Alfred Hitchcock once said that after a film was storyboarded, the making of it became a drudgery; similarly, for Churchill, planning out the syllabus for a course is like a film director storyboarding a film: the creative work of deciding what goes where is done in advance. Therefore, more recently in his film courses, he decides on a weekly basis which film to show so that the creative process is still happening week by week.

“The students seem to enjoy the surprise each week as a part of the charm of the film class,” said Churchill, who employs the same element of surprise with the monthly class at the Dallas Institute.

Films watched and discussed have included Bogart films as well as some contemporary films such as Woody Allen’s Midnight in Paris. However, as far as contemporary films go, Churchill does not like films that rely too heavily on computer-generated imagery (CGI).

“It doesn’t feel like you’re inhabiting a world,” he said, “and that’s what film is all about: inhabiting worlds of experience.”

For example, he loved animation when it was hand-drawn, but now that so much is done on the computer, he feels no connection.
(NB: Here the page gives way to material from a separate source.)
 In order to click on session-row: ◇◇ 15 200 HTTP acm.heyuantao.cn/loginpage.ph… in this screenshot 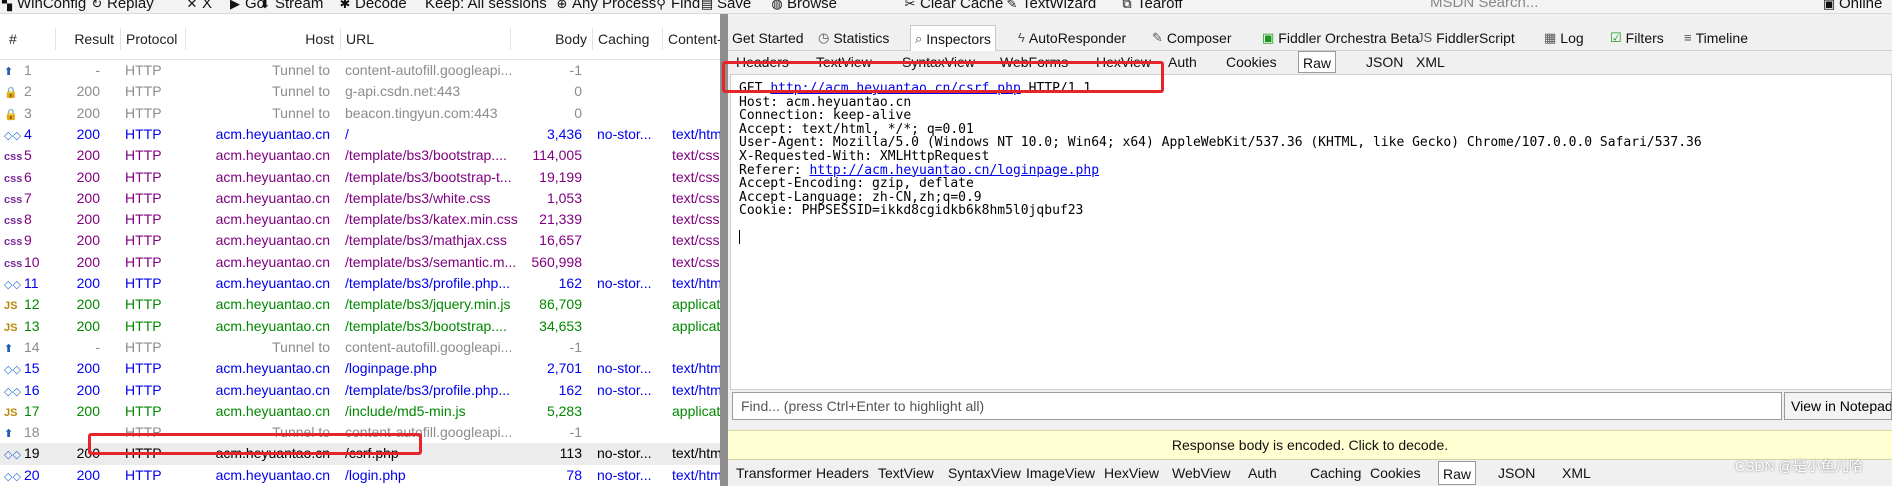, I will do `click(360, 368)`.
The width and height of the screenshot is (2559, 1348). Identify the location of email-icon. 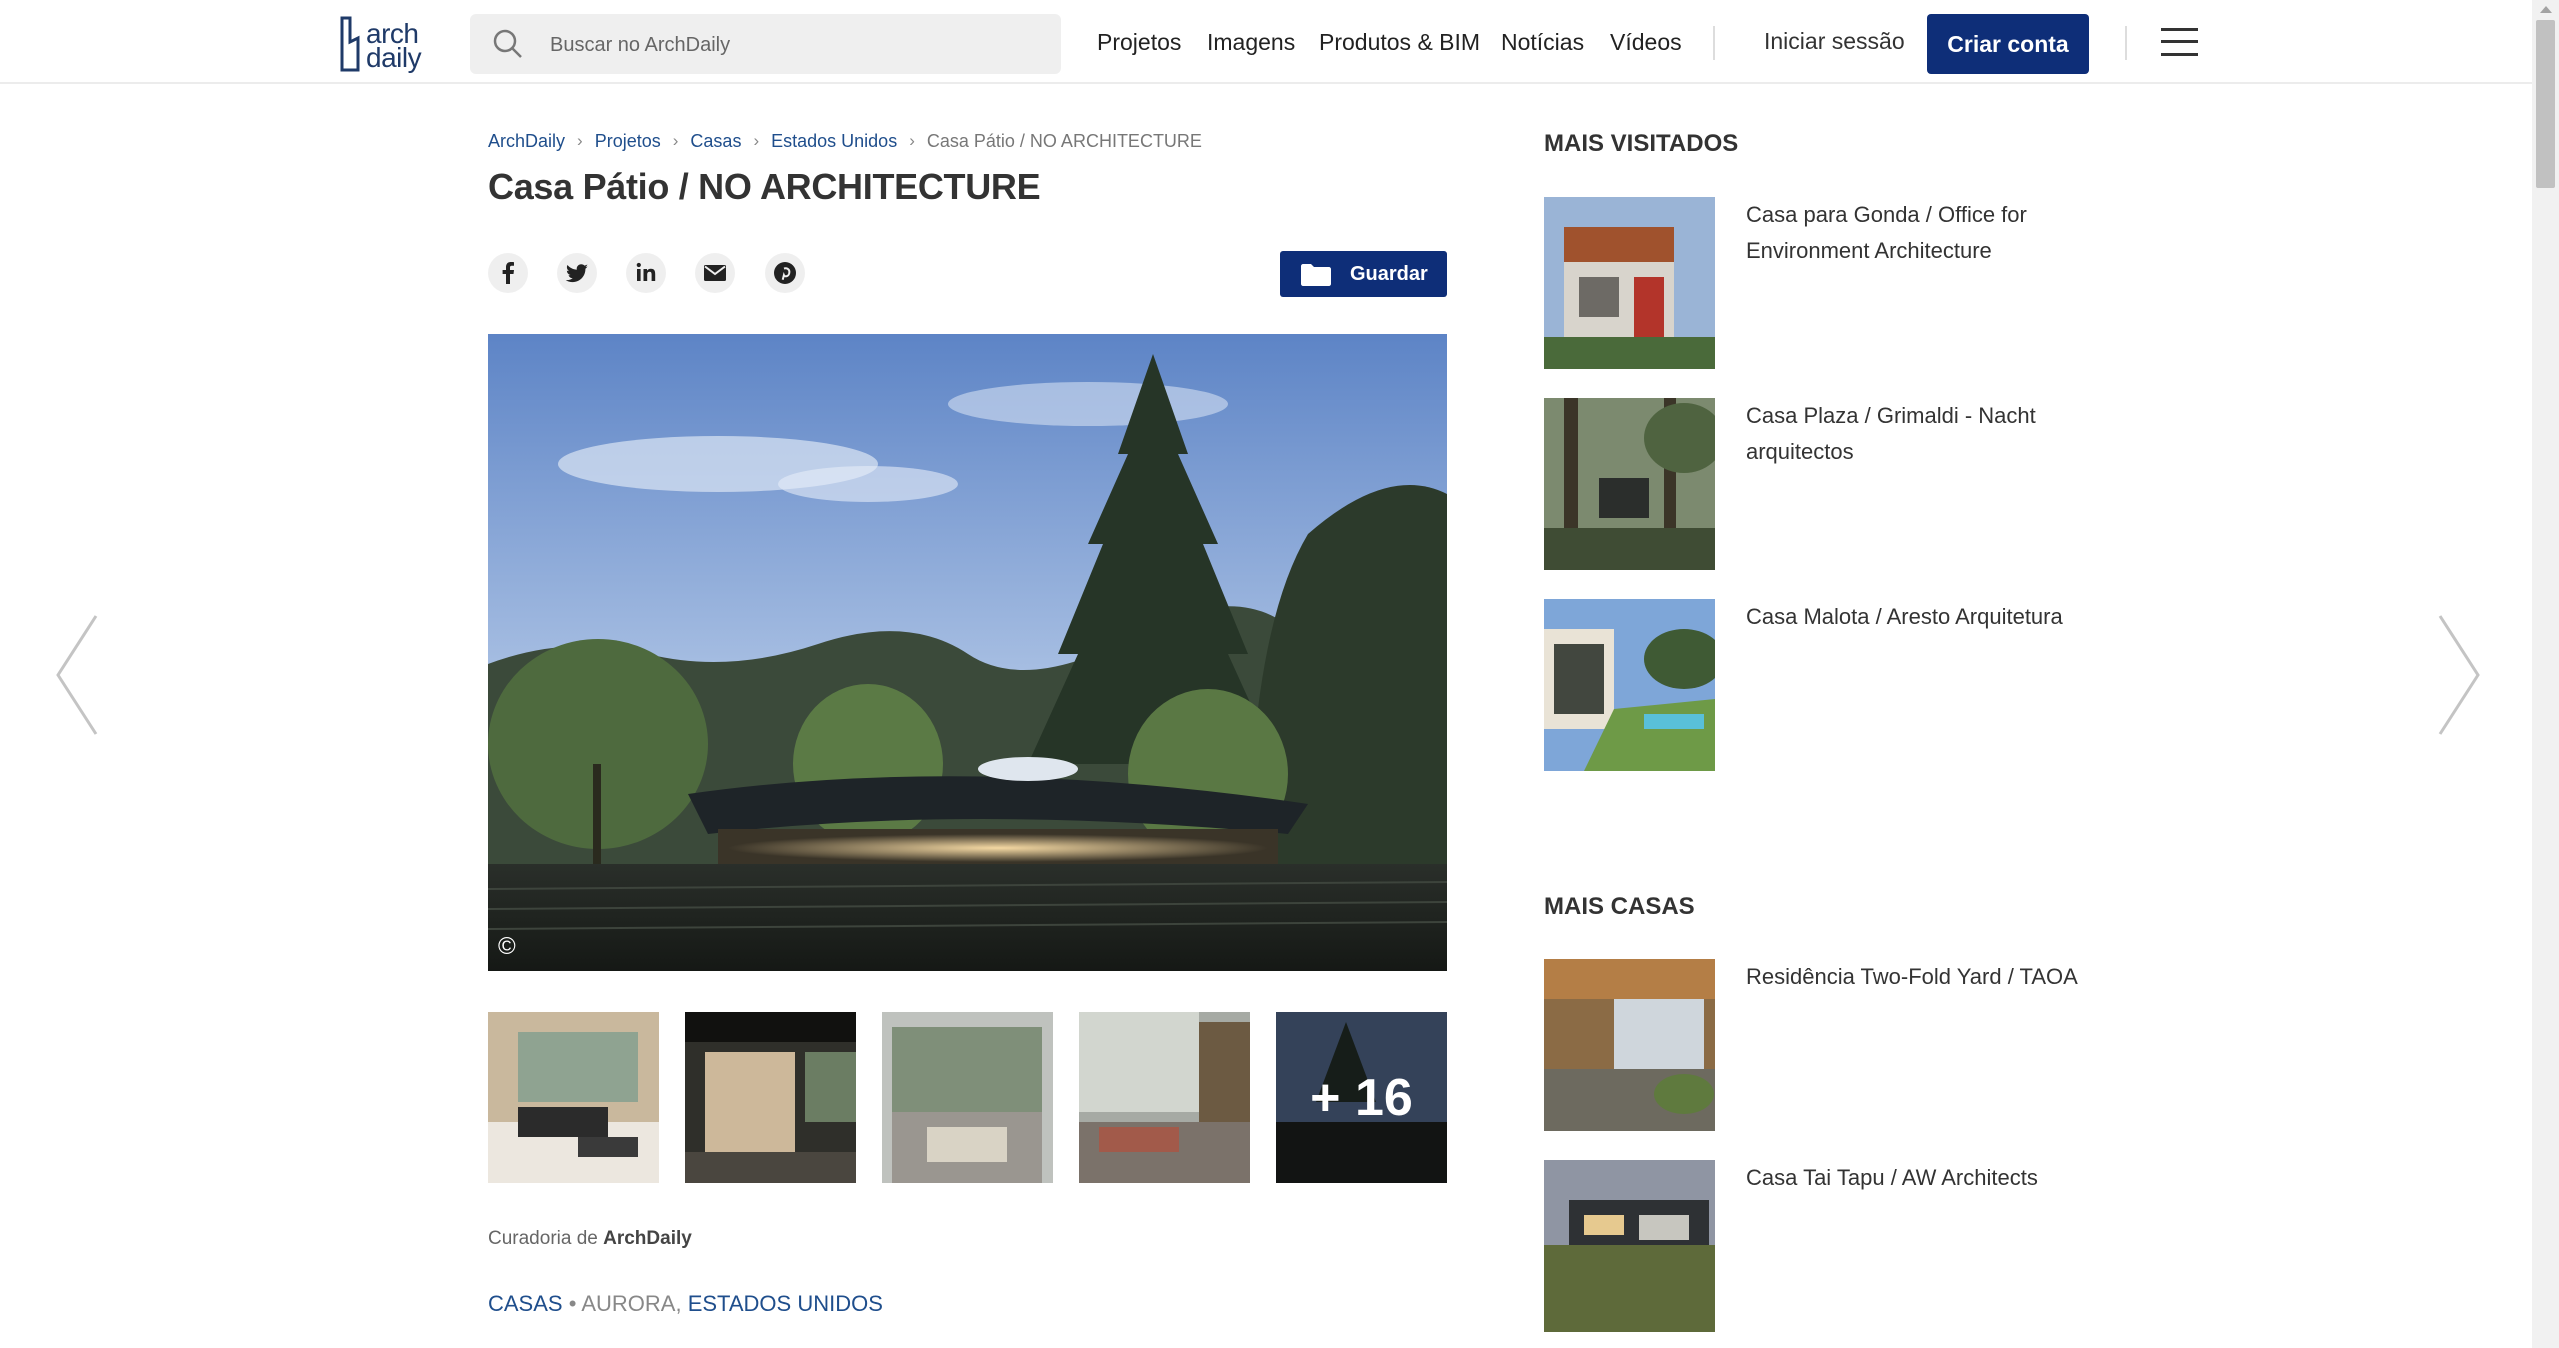
(715, 273).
Around the same time that Churchill began doing movie reviews for ICTN and teaching film classes at UD, he became involved with the USA Film Festival, moderating question-and-answer sessions for screenings with the directors and actors in attendance, as well as occasionally acting as a program consultant. For a decade or so, he was also involved with TalkCinema in Dallas, where films that showed at the Cannes Film Festival would be brought to the U.S. and local critics invited to host Sunday morning discussions at The Magnolia Theater. This work with TalkCinema in Dallas led to an invitation to moderate a discussion at Lincoln Center in New York City, which also had a monthly TalkCinema, as well as, more recently, to leading a group of TalkCinema participants around the Festival of World Cinema in Montreal.

In the film classes he teaches, the emphasis has shifted from history of film to psychology of film, including how up-close images of faces create an experience of empathy; we mimic other people subconsciously, which is empathy in action. Discussing this aspect of film makes students aware of how active they are as viewers.

“The movie is in our heads; we’re literally creating a 'motion picture' out of static images that are flashed on the screen 24 times a second,” said Churchill. “If we’re already doing this, I ask students, then what else could we be doing? Film is not a passive experience.”